11. The common mathematical functions

Commonly used mathematical functions:

1.NumPy provides standard trigonometric functions: sin (), cos (), tan ()

2.numpy.around (a, decimals) function returns the rounded value specified number.

Parameters: a: an array; decimals: rounding decimal places. The default value is 0. If negative, rounded to an integer of the decimal place of the left

Example:

arr = np.array([[1,2,3],[4,5,7]])

# 三角函数sin()：
np.sin(arr)
# 结果：
array([[ 0.84147098,  0.90929743,  0.14112001],
       [-0.7568025 , -0.95892427, -0.2794155 ]])

# 四舍五入：
arr = np.array([1.4,4.7,5.2])
np.around(arr,decimals=0)  # 对小数进行四舍五入
# 结果：
array([1., 5., 5.])

np.around(arr,decimals=-1)  # 对整数进行四舍五入
# 结果：
array([ 0.,  0., 10.])

12. The commonly used statistical functions

numpy.amin() 和 numpy.amax()，用于计算数组中的元素沿指定轴的最小、最大值。
numpy.ptp():计算数组中元素最大值与最小值的差（最大值 - 最小值）。
numpy.median() 函数用于计算数组 a 中元素的中位数（中值）
标准差std():标准差是一组数据平均值分散程度的一种度量。
- 公式：std = sqrt(mean((x - x.mean())**2))
- 如果数组是 [1，2，3，4]，则其平均值为 2.5。因此，差的平方是 [2.25,0.25,0.25,2.25]，并且其平均值的平方根除以 4，即 sqrt(5/4) ，结果为 1.1180339887498949。
方差var()：统计中的方差（样本方差）是每个样本值与全体样本值的平均数之差的平方值的平均数，即 mean((x - x.mean())** 2)。换句话说，标准差是方差的平方根。

示例：

# 定义一个数组：
arr = np.random.randint(60,100,size=(5,3))
array([[92, 75, 93],
       [85, 69, 97],
       [60, 78, 83],
       [63, 89, 76],
       [80, 78, 74]])

# 定轴最小值:numpy.amin()：
np.amin(arr,axis=1)
# 结果：
array([75, 69, 60, 63, 74])

# 定轴最大值与最小值差：numpy.ptp()
np.ptp(arr,axis=0)
# 结果：
array([32, 20, 23])

# 定轴中值：numpy.median()
np.median(arr,axis=0)
# 结果：
array([80., 78., 83.])

# 标准差：std = sqrt(mean((x - x.mean())**2))
arr = np.array([1,2,3,4,5])
# 方式一：
((arr - arr.mean())**2).mean()**0.5
# 方式二：
arr.std()

# 方差：mean((x - x.mean())**2)
arr.var()

13. 矩阵相关

矩阵：矩阵（Matrix）是一个按照长方阵列排列的复数或实数集合
单位矩阵：从左上角到右下角的对角线称为主对角线上的元素均为1。除此以外全都为0。
转置矩阵：将矩阵的行列互换得到的新矩阵称为转置矩阵，转置矩阵的行列式不变。

NumPy 中包含了一个矩阵库 numpy.matlib，该模块中的函数返回的是一个矩阵，而不是 ndarray 对象。一个的矩阵是一个由行（row）列（column）元素排列成的矩形阵列。

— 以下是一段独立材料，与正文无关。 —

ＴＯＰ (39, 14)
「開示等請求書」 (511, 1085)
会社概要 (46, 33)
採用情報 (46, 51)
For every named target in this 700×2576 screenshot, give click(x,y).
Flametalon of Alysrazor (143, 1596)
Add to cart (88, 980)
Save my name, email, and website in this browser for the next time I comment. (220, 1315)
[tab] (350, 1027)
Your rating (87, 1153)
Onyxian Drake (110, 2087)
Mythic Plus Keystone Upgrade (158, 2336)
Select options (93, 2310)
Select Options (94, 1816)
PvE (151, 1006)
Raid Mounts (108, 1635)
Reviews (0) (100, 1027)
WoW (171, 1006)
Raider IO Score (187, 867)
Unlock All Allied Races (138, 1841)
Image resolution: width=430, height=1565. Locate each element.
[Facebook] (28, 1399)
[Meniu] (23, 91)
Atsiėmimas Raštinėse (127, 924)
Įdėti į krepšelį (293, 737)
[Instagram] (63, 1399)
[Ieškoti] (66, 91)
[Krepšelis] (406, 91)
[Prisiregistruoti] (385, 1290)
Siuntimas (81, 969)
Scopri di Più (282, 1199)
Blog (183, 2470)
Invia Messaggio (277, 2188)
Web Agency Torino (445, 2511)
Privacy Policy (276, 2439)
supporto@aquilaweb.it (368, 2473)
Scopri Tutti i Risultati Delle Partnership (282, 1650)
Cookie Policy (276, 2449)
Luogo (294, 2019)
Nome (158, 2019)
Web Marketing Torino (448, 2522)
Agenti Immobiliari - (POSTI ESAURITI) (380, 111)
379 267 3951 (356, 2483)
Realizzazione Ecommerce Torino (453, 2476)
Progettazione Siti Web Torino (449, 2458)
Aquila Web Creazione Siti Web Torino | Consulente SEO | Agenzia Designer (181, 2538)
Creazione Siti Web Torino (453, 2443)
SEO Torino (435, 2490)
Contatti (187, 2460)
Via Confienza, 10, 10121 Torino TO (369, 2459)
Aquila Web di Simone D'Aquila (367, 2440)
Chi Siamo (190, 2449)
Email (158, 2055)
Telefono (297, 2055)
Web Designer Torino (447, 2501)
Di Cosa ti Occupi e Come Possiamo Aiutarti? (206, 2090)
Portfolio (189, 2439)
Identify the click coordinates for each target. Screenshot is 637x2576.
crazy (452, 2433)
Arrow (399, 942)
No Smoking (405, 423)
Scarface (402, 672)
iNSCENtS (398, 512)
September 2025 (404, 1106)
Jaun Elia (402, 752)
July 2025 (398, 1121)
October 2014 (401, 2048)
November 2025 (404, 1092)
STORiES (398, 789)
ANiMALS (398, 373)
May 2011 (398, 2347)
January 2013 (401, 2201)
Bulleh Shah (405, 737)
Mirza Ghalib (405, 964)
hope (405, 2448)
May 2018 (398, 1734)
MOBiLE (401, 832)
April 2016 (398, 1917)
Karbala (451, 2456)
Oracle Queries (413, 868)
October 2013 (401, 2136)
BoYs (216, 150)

matlib.empty() 函数返回一个新的矩阵，语法格式为：numpy.matlib.empty(shape, dtype)，填充为随机数据

参数介绍：

shape: 定义新矩阵形状的整数或整数元组
Dtype: 可选，数据类型

示例:

import numpy.matlib as matlib
matlib.empty(shape=(5,6))

# 结果：
matrix([[1.16302223e-311, 1.16302228e-311, 1.16302223e-311,
         1.16302226e-311, 1.16302223e-311, 1.16302226e-311],
        [1.16302356e-311, 1.16302355e-311, 1.16302226e-311,
         1.16302222e-311, 1.16302222e-311, 1.16302226e-311],
        [1.16302223e-311, 1.16302223e-311, 1.16302747e-311,
         1.16302356e-311, 1.16302747e-311, 1.16302228e-311],
        [1.16302223e-311, 1.16302223e-311, 1.16302356e-311,
         1.16302449e-311, 1.16302228e-311, 1.16302228e-311],
        [1.16302364e-311, 1.16302364e-311, 1.16302226e-311,
         1.16302278e-311, 1.16302228e-311, 1.16302228e-311]])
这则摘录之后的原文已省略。